Lea Lu: “Die Reduktion auf das Wesentliche war für mich sehr wertvoll. Viele Gewohnheiten fielen weg und vieles kristallisierte sich als wichtig heraus: Sowohl musikalisch als auch menschlich. Mir wurde wieder vor Augen geführt, dass man das Leben selbst in die Hand nehmen muss und man selbst verantwortlich für sein Tun ist. Davon handelt zum Beispiel der Song NO ONE WANTS TO DANCE ALONE. Als weitere Bereicherung habe ich das Gefühl wahrgenommen, endlos Zeit zu haben. Zeit für die Musik und für die Kreation. Auch wenn diese endlose Zeit nach einigen Monaten wieder endete.”

Bei “Everything Is On Fire” spielst du alle Instrumente selbst. Nach deiner EP “Rabbit”, die auch komplett allein in Eigenregie eingespielt hast, also wieder ein Alleingang. Wie sehr hast du dich für deine neuen Songs wieder nach Einflüssen von außen von anderen MusikerInnen gesehnt? Corona hat das ja erstmal lange Zeit nicht zugelassen.

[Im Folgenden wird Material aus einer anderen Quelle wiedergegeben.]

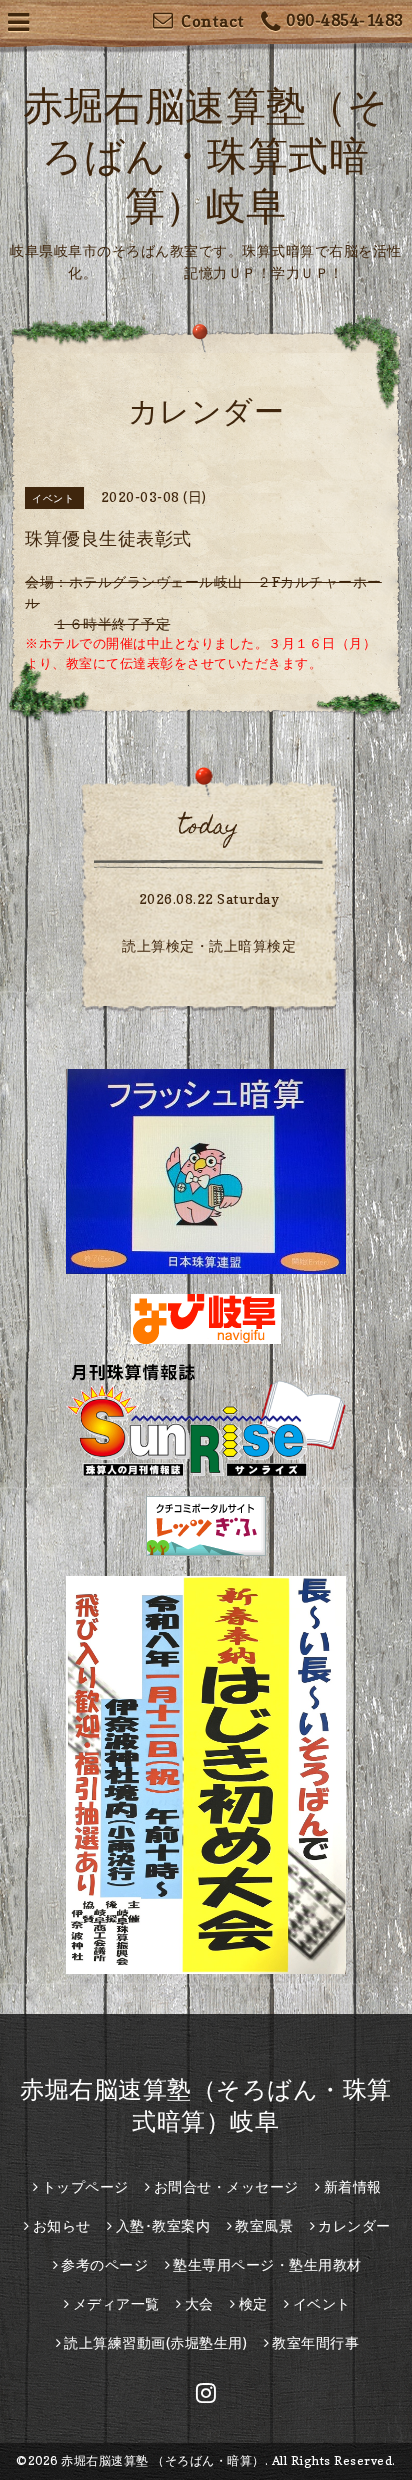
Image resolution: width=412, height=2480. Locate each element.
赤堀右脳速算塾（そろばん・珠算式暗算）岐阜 (206, 155)
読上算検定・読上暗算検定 (209, 945)
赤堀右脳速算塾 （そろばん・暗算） (163, 2460)
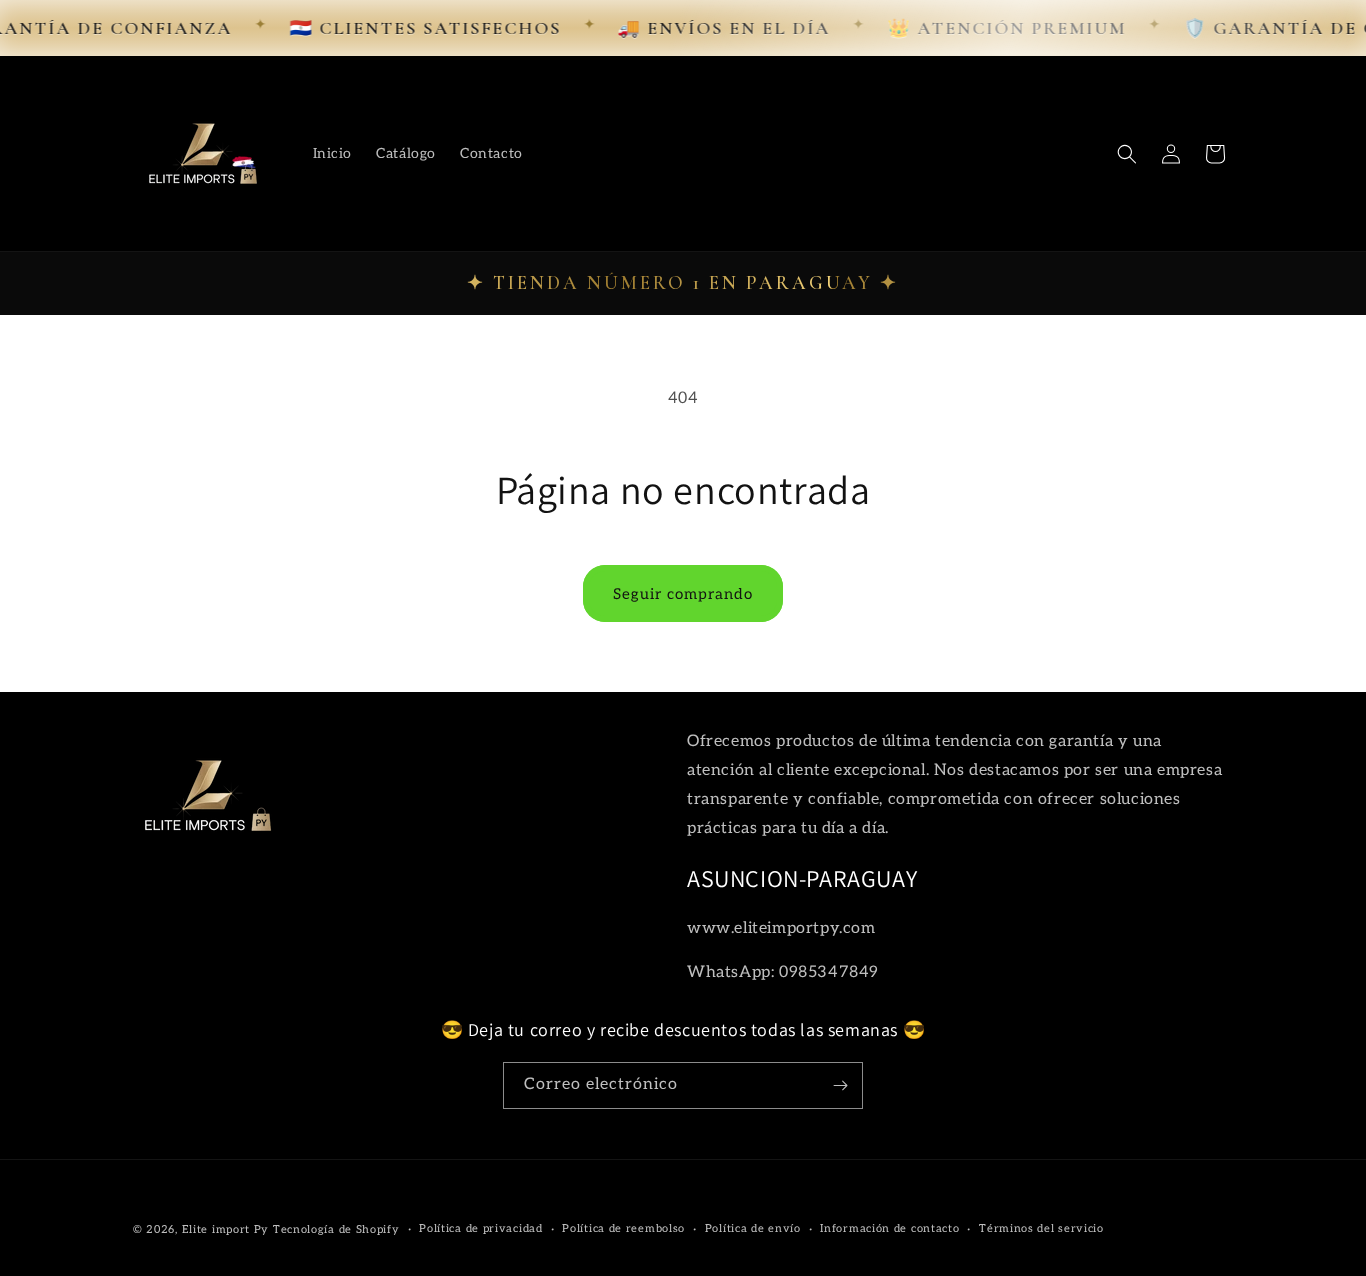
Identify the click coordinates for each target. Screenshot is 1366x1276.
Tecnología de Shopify (336, 1229)
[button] (1127, 154)
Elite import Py (226, 1229)
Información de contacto (889, 1228)
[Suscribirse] (840, 1085)
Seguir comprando (683, 594)
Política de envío (753, 1228)
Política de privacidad (480, 1228)
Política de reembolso (623, 1228)
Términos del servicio (1041, 1228)
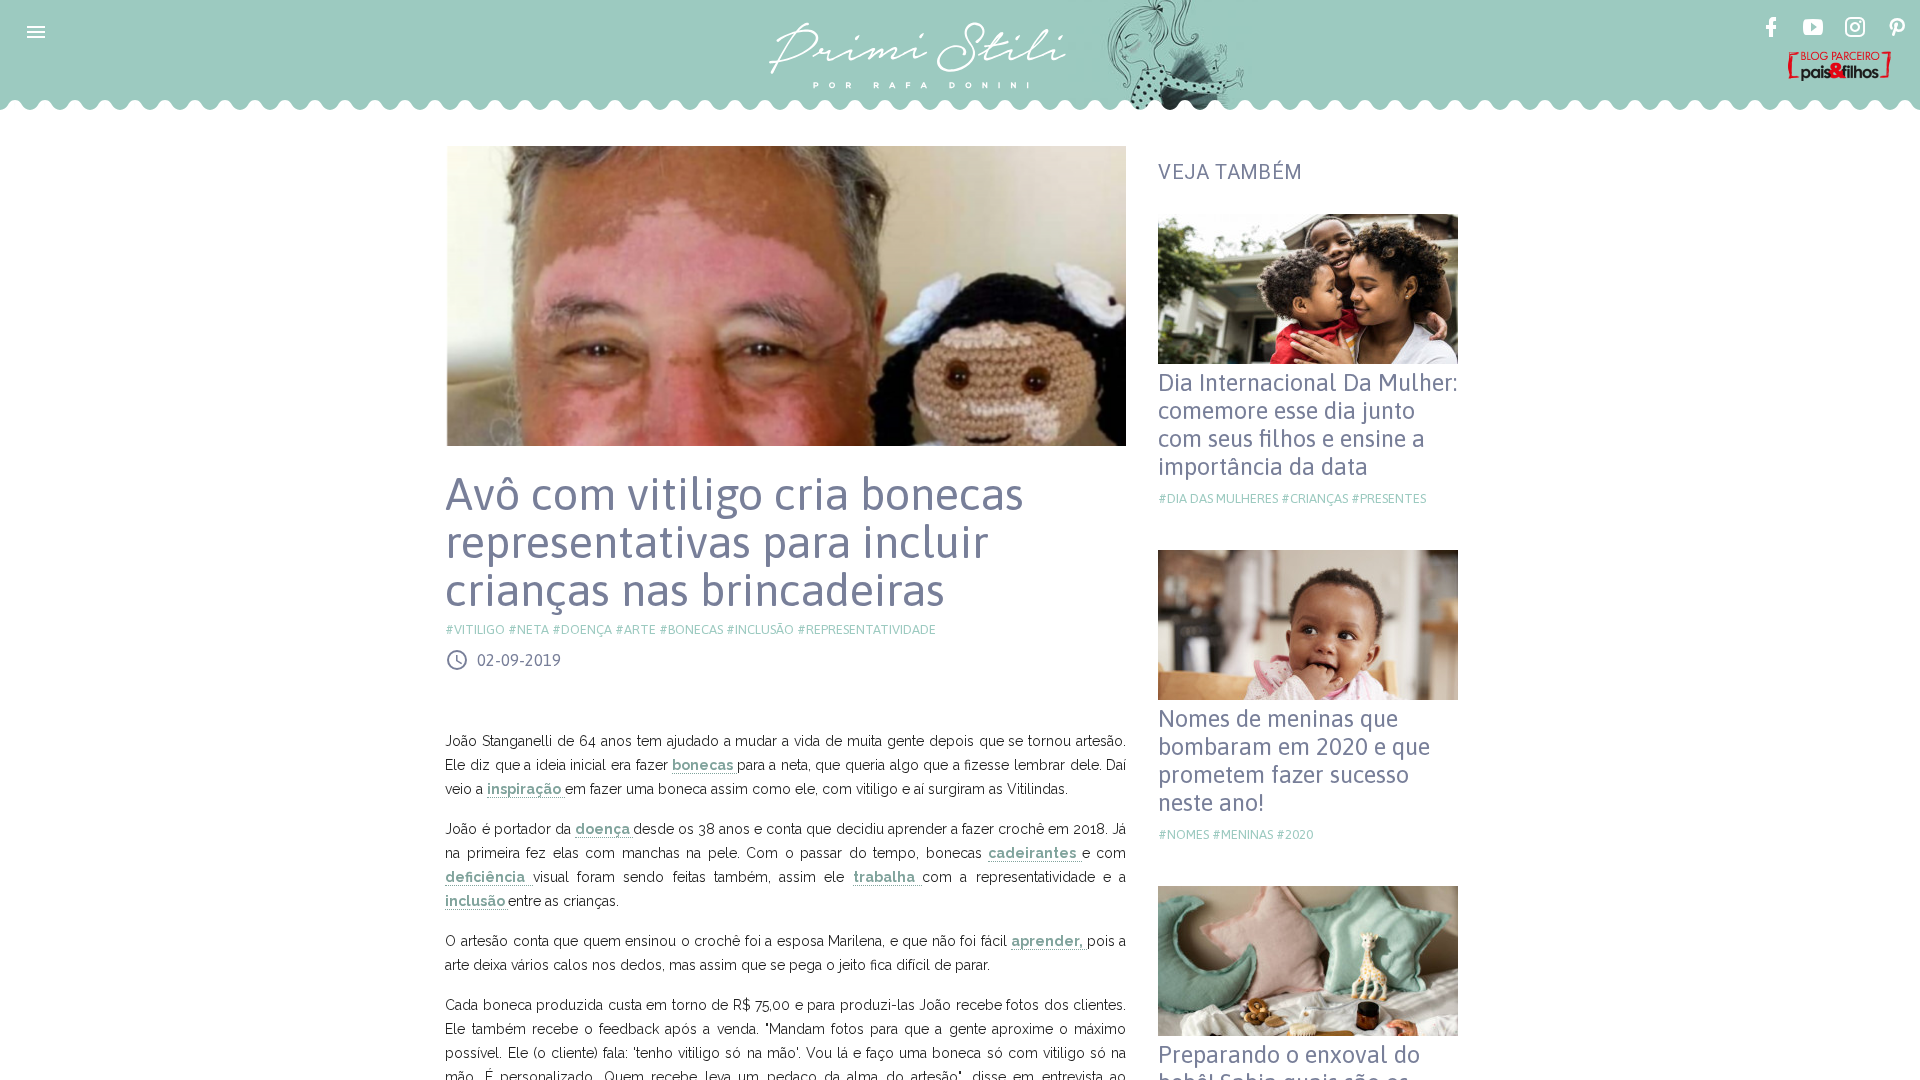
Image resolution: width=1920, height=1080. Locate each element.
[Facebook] (1771, 30)
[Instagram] (1855, 30)
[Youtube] (1813, 30)
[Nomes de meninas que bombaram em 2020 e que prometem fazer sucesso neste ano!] (1308, 625)
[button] (36, 32)
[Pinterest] (1897, 30)
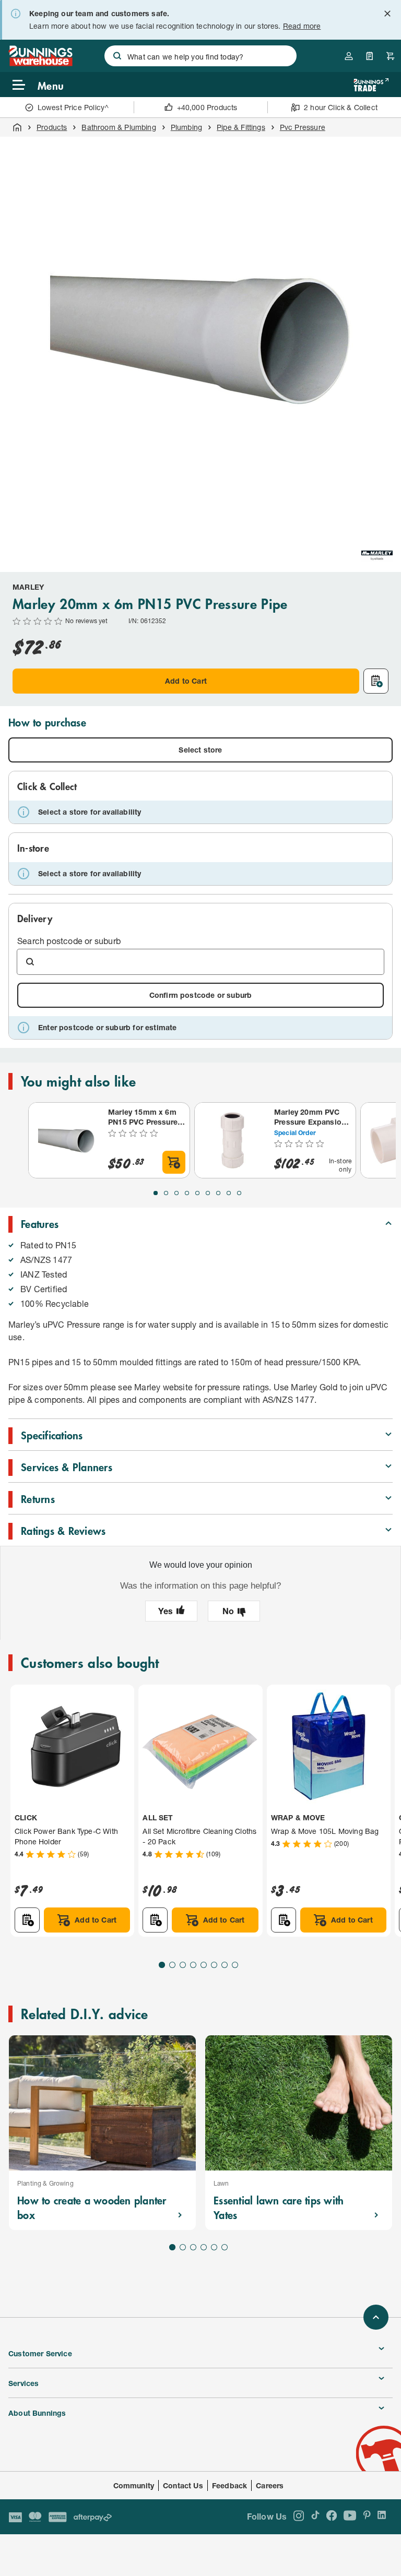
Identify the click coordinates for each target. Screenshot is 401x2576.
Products (52, 127)
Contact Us (183, 2485)
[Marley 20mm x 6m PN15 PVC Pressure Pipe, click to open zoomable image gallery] (200, 337)
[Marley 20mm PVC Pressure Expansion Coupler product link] (232, 1140)
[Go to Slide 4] (187, 1193)
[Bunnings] (40, 63)
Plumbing (186, 127)
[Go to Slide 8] (229, 1193)
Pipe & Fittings (241, 127)
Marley (28, 586)
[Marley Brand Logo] (377, 556)
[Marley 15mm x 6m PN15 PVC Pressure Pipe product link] (66, 1140)
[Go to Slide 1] (156, 1193)
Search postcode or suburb (69, 941)
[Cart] (390, 56)
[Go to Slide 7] (218, 1193)
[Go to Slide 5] (197, 1193)
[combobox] (200, 55)
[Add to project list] (375, 681)
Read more (302, 25)
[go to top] (375, 2317)
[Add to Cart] (173, 1162)
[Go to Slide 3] (176, 1193)
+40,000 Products (207, 107)
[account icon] (348, 56)
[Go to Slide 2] (166, 1193)
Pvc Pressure (302, 127)
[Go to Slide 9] (239, 1193)
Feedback (229, 2485)
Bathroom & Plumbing (118, 127)
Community (134, 2485)
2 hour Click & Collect (341, 107)
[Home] (17, 127)
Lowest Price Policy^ (73, 107)
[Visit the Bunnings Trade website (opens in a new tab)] (370, 85)
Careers (270, 2485)
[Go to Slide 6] (208, 1193)
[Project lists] (369, 56)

Lea Lu: “Nach meiner Solo-EP verspürte ich den tiefen Wunsch nach musikalischem Austausch und Begegnungen. Und durch die Situation um die Pandemie war ich vorerst wieder alleine. Also begann ich zu rufen! Zum Glück haben mich alle gehört und waren sofort beim Album mit dabei. Als erstes habe ich nach Mocky (Feist, Chilly Gonzales) gerufen, dem die Songs sehr gefielen und dann in seinem Studio in Los Angeles grandiose Basslines aufgenommen hat. Dann kamen David Zincke, Jack Daniel und Yana in Nizza dazu und Paperface in London. Als wir uns dann im Sommer 2020 wieder treffen konnten, haben wir unser Studio in eine Alphütte in der Schweiz verlegt und dort in einer Session live über die Song-Gerüste gejammt. Das war ein grosses Glück! Ich arrangiere meine Songs immer nur minimal, schreibe reduzierte Horn-und Backing vocal Lines, die als Treffpunkt zu verstehen sind. Wenn man sich dann dort trifft- wie bei einem Treffen mit Freunden- beginnt das Gespräch und es wird lebendig.”